> _Data for this task_
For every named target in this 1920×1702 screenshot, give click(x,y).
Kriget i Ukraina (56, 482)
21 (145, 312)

--

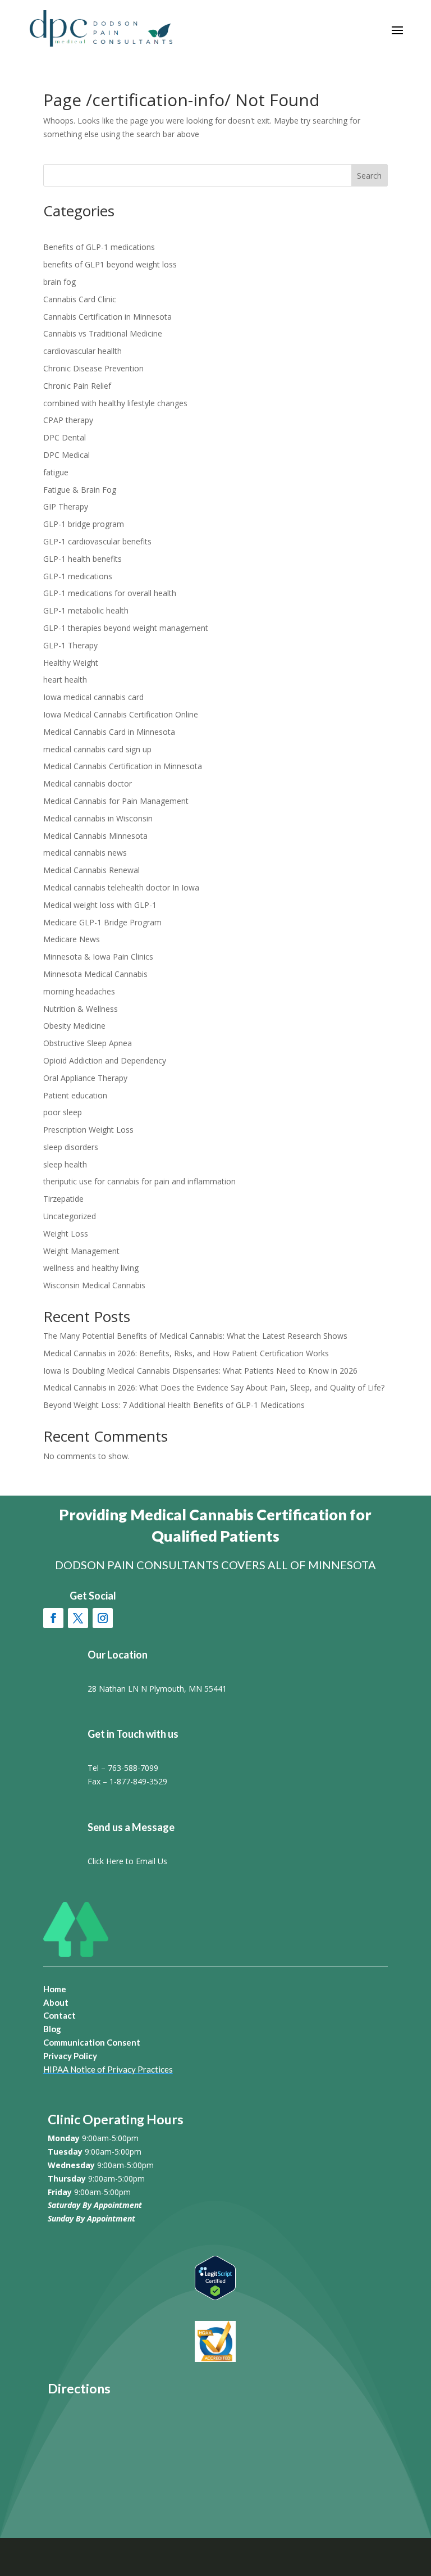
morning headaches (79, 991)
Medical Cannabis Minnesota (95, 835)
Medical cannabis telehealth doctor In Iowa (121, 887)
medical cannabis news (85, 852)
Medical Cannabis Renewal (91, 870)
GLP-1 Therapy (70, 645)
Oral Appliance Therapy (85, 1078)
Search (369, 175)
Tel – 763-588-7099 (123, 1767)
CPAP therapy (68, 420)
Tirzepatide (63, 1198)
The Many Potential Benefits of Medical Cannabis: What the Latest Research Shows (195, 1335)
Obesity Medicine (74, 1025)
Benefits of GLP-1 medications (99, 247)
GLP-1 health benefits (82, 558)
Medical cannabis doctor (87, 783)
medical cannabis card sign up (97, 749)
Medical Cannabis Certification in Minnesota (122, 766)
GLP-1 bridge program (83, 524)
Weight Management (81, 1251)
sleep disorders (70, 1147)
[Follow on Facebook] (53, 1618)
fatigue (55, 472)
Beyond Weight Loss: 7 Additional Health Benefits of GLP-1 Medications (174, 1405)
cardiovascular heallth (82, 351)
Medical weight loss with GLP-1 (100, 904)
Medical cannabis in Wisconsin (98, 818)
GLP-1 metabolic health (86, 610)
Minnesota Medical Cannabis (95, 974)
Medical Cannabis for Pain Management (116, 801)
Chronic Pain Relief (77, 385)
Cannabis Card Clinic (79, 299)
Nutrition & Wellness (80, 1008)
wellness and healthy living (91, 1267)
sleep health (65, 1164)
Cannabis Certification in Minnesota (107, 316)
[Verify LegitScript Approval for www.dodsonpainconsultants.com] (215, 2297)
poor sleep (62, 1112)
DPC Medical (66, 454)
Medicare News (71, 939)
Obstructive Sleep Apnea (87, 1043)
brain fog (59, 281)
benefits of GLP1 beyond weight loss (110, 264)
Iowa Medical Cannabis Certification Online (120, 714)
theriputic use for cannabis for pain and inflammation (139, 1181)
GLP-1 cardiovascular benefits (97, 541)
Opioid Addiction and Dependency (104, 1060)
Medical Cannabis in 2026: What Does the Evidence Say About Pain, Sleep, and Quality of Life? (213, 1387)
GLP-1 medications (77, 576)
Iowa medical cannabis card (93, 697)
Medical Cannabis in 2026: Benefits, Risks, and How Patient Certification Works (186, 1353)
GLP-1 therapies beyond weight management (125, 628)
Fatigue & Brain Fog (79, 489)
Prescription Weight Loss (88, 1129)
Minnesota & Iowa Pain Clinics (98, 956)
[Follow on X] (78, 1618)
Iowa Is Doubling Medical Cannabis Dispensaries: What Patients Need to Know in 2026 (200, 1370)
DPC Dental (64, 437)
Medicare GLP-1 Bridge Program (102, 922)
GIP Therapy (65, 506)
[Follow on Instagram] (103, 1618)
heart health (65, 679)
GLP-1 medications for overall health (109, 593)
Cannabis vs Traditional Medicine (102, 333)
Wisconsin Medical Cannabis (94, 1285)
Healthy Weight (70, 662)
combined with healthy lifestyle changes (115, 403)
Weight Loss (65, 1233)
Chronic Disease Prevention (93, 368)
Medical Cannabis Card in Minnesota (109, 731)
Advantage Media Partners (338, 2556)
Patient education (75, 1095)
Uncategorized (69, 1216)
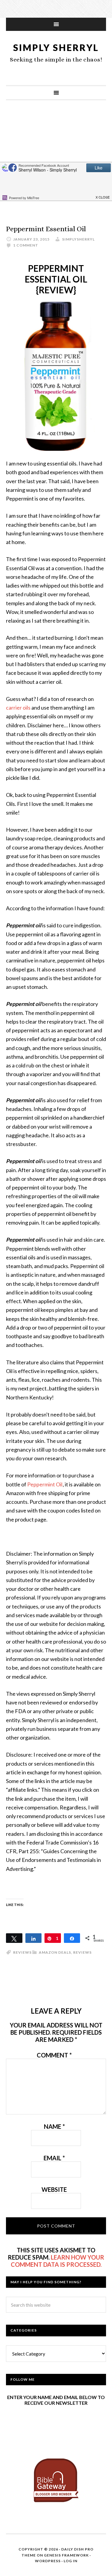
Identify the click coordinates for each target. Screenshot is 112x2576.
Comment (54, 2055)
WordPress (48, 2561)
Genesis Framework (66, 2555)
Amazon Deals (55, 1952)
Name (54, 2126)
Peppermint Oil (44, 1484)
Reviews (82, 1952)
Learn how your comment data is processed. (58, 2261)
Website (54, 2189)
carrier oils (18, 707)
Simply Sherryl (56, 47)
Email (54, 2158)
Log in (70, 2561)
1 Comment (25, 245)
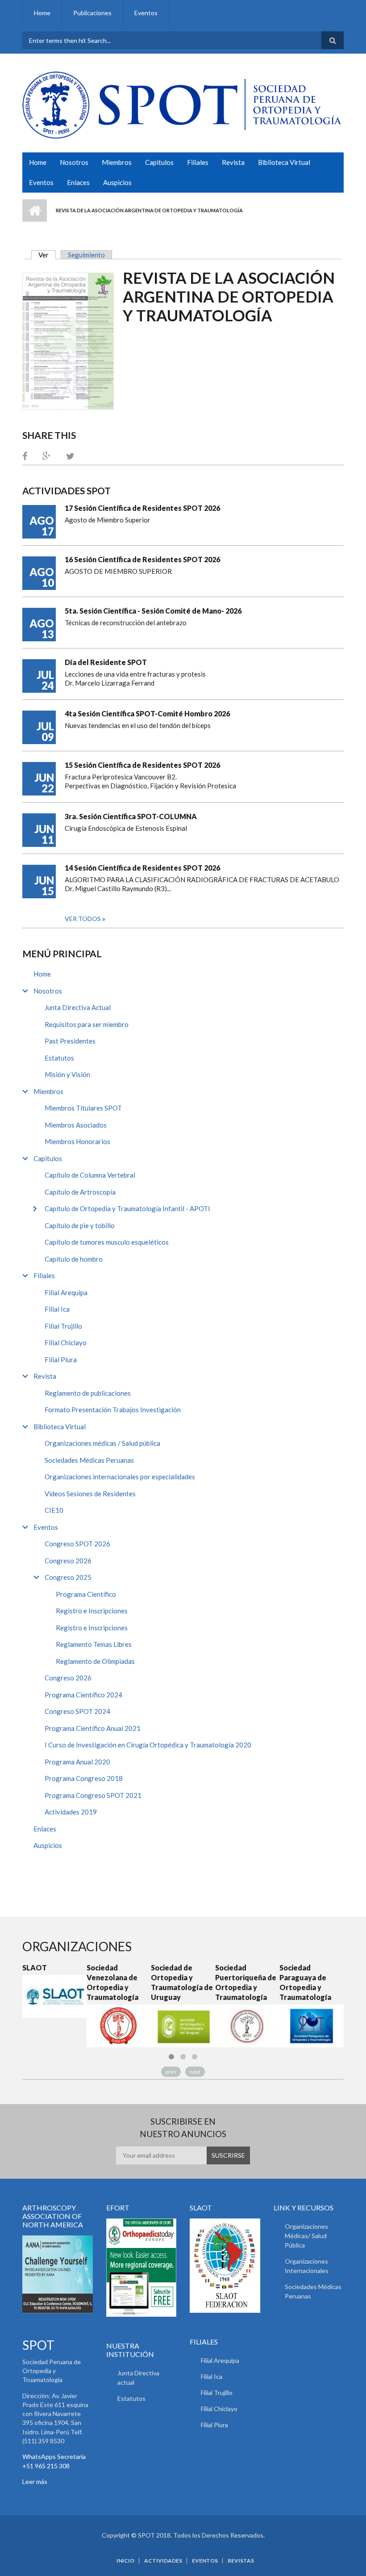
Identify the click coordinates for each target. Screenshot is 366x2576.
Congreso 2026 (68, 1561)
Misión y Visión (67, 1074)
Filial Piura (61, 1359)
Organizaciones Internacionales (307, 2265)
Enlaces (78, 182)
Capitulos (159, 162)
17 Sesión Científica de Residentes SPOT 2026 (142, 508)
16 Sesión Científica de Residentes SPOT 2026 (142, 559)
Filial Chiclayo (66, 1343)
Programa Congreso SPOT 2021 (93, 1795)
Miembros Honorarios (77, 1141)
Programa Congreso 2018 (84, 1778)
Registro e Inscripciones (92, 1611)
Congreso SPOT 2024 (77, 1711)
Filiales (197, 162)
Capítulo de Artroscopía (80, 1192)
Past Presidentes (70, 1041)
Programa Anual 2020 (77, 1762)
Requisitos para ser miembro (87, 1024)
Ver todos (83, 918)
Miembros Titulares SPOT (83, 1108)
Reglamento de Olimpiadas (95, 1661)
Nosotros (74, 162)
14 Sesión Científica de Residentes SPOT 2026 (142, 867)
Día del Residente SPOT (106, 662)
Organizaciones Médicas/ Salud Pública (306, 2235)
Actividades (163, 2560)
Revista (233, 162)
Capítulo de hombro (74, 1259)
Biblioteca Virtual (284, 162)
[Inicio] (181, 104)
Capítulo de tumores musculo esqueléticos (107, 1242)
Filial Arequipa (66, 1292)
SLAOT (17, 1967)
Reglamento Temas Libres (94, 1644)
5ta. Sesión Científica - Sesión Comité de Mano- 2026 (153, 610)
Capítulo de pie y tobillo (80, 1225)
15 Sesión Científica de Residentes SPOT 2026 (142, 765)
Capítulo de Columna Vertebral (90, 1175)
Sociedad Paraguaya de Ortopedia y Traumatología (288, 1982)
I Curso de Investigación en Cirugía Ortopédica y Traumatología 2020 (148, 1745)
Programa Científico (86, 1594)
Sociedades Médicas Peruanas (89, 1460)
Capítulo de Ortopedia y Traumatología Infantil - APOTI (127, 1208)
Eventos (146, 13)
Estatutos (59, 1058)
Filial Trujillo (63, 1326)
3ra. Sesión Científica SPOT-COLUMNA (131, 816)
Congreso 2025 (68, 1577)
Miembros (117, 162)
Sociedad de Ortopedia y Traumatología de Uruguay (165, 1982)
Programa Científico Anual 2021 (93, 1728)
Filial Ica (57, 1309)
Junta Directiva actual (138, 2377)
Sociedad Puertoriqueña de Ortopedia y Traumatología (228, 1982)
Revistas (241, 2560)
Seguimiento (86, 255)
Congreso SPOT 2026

> _Task objective_
Answer with a single number: how many lines above hold the word "Traumatología"?

> _Exercise answer_
5